**Record set**.
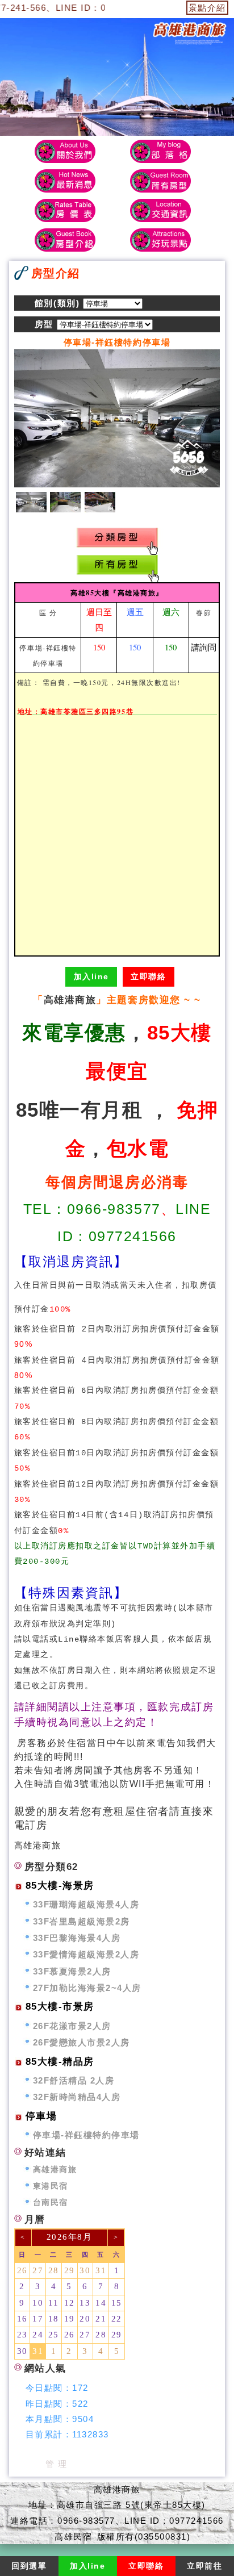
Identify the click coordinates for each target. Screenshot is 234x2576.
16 (22, 2318)
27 (37, 2270)
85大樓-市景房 (60, 2006)
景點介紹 (207, 7)
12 (69, 2302)
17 (37, 2318)
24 (37, 2334)
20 (85, 2318)
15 (116, 2302)
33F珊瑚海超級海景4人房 (86, 1904)
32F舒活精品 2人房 (74, 2080)
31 (100, 2270)
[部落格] (159, 151)
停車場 (41, 2116)
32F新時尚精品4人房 (77, 2097)
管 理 (56, 2464)
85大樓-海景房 (60, 1885)
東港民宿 (50, 2186)
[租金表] (64, 210)
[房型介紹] (159, 180)
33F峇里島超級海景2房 (81, 1921)
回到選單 (29, 2566)
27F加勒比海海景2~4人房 (87, 1988)
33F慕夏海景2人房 (72, 1971)
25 (53, 2334)
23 (22, 2334)
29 (69, 2270)
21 (100, 2318)
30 (85, 2270)
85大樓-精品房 (60, 2061)
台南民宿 (50, 2202)
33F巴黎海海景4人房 (77, 1938)
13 (85, 2302)
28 (53, 2270)
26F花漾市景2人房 (72, 2026)
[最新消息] (64, 180)
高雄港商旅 (70, 999)
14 (100, 2302)
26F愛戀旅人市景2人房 (81, 2042)
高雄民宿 (73, 2536)
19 (69, 2318)
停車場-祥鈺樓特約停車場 (86, 2135)
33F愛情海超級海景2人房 (86, 1954)
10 (37, 2302)
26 (22, 2270)
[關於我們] (64, 151)
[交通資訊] (159, 210)
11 (53, 2302)
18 (53, 2318)
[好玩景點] (159, 239)
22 (116, 2318)
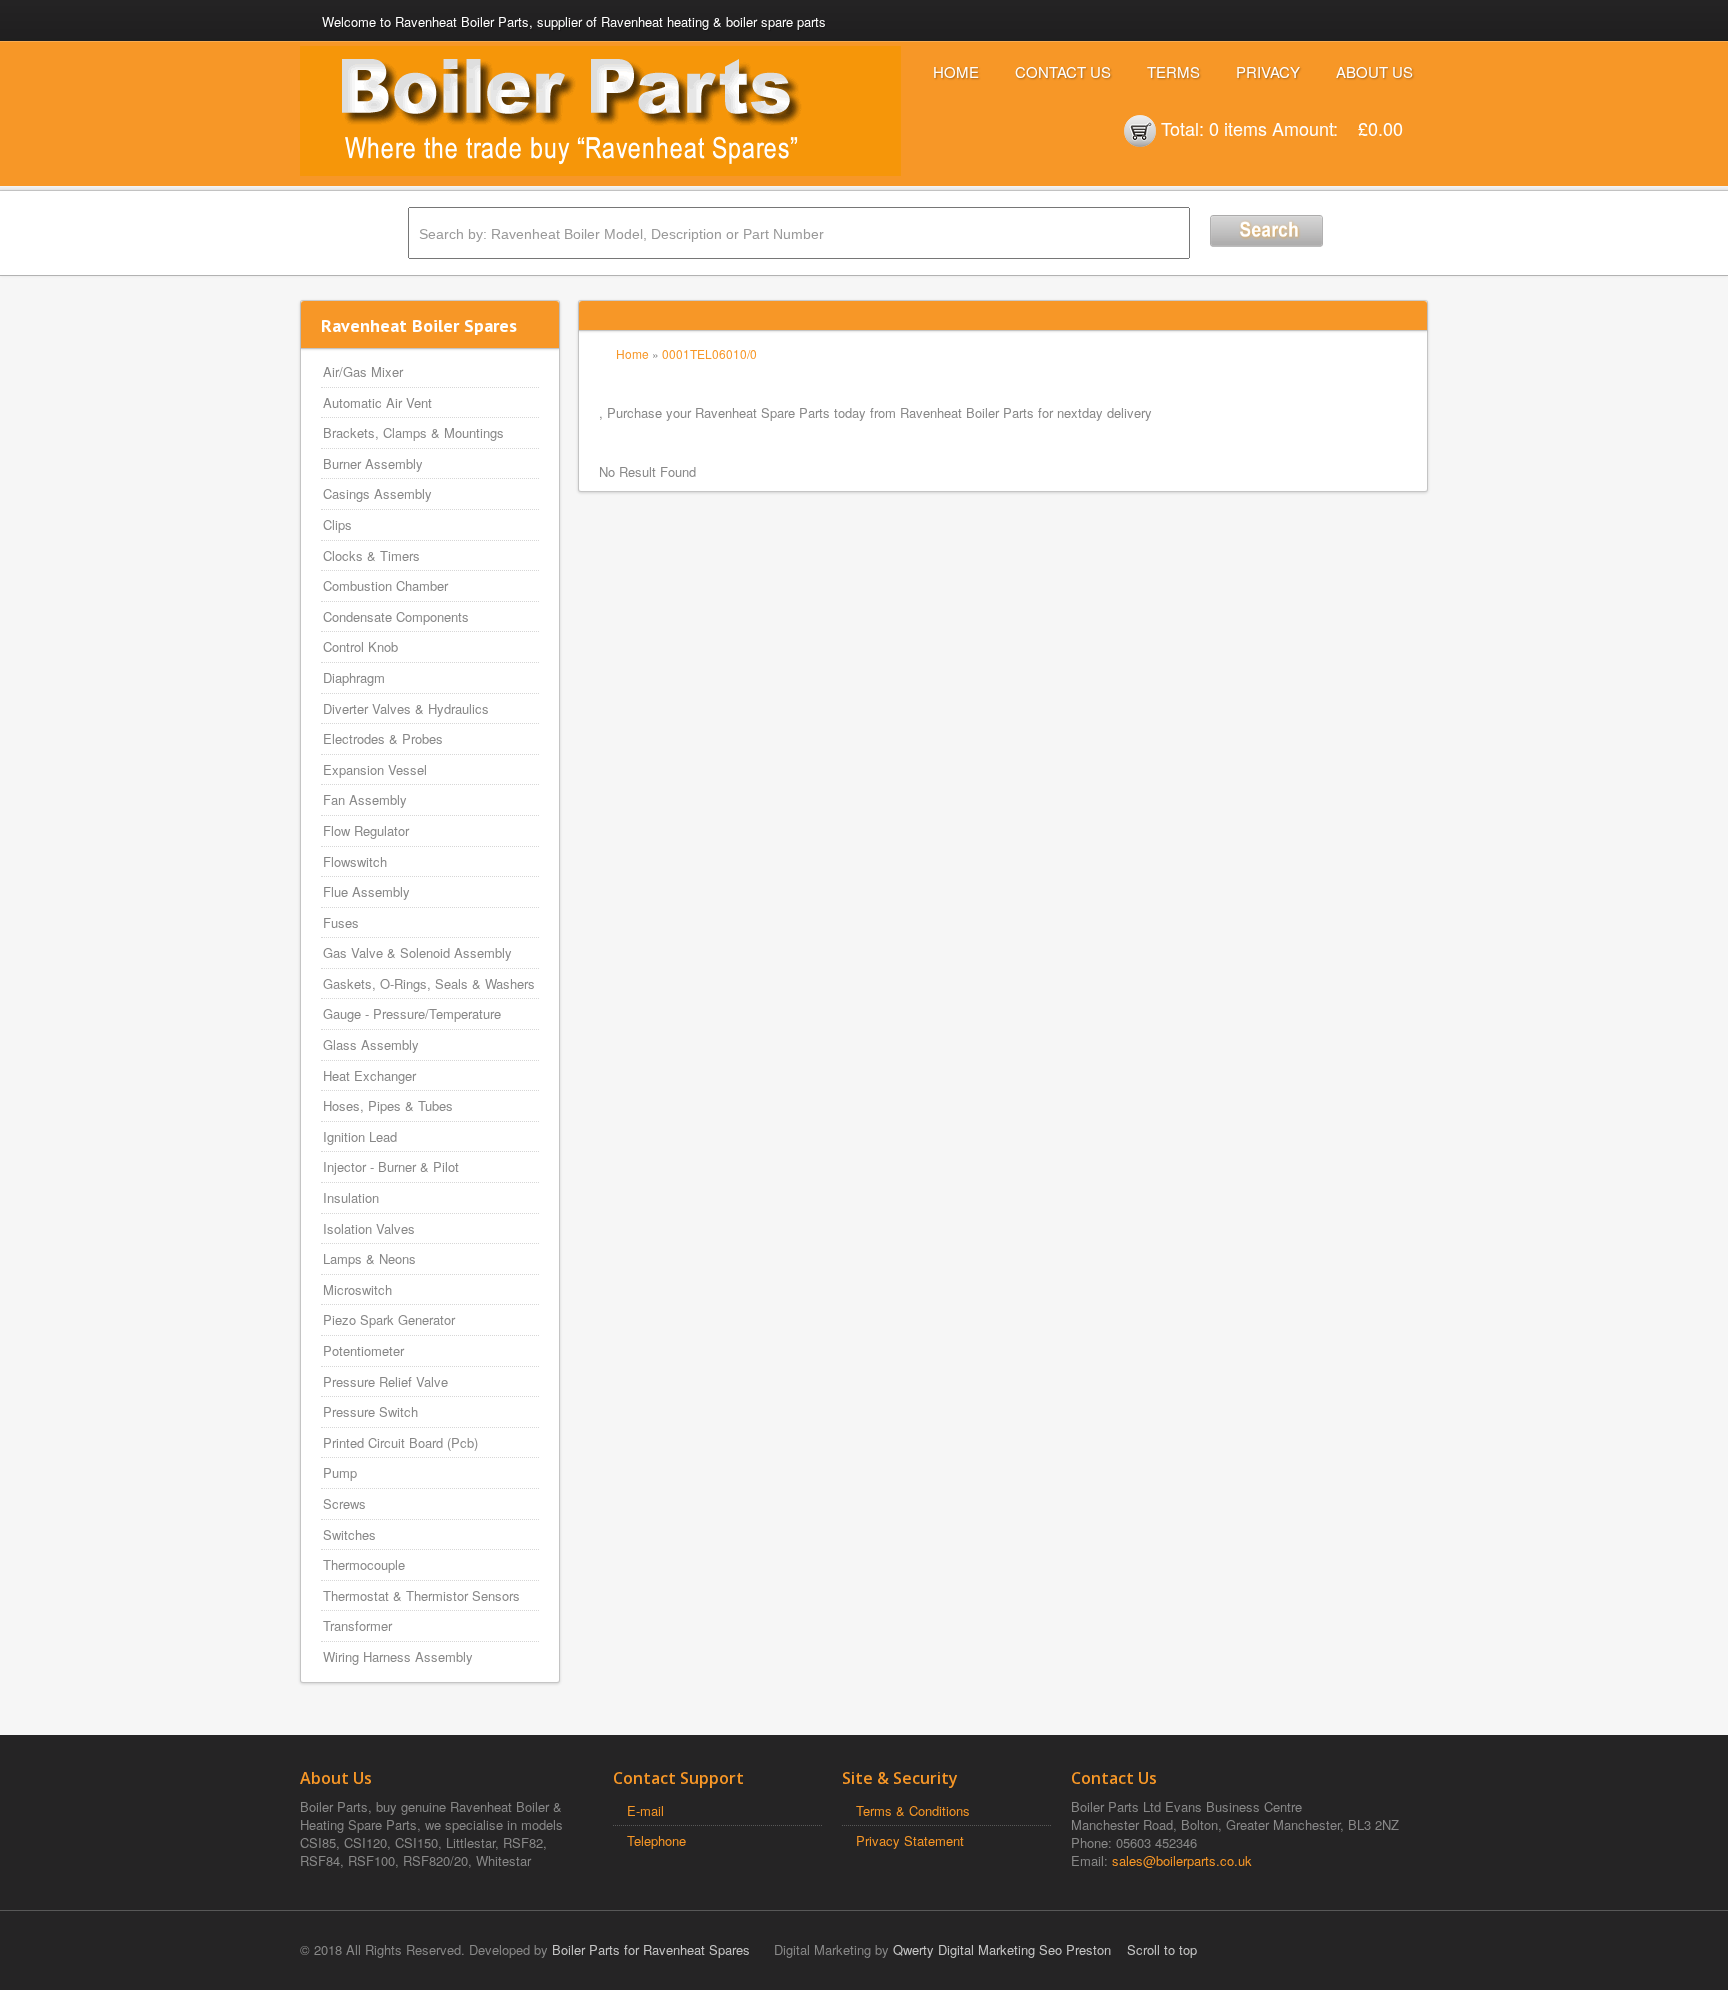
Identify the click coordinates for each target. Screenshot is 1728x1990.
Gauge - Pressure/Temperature (412, 1013)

**What you are asked to do**.
Copy every line from the records above that contains the string "click".

**Exercise solution**.
Identify the click coordinates for each target. Screenshot is 234x2576.
Identify the click coordinates for each target. Screenshot is 1728x1990.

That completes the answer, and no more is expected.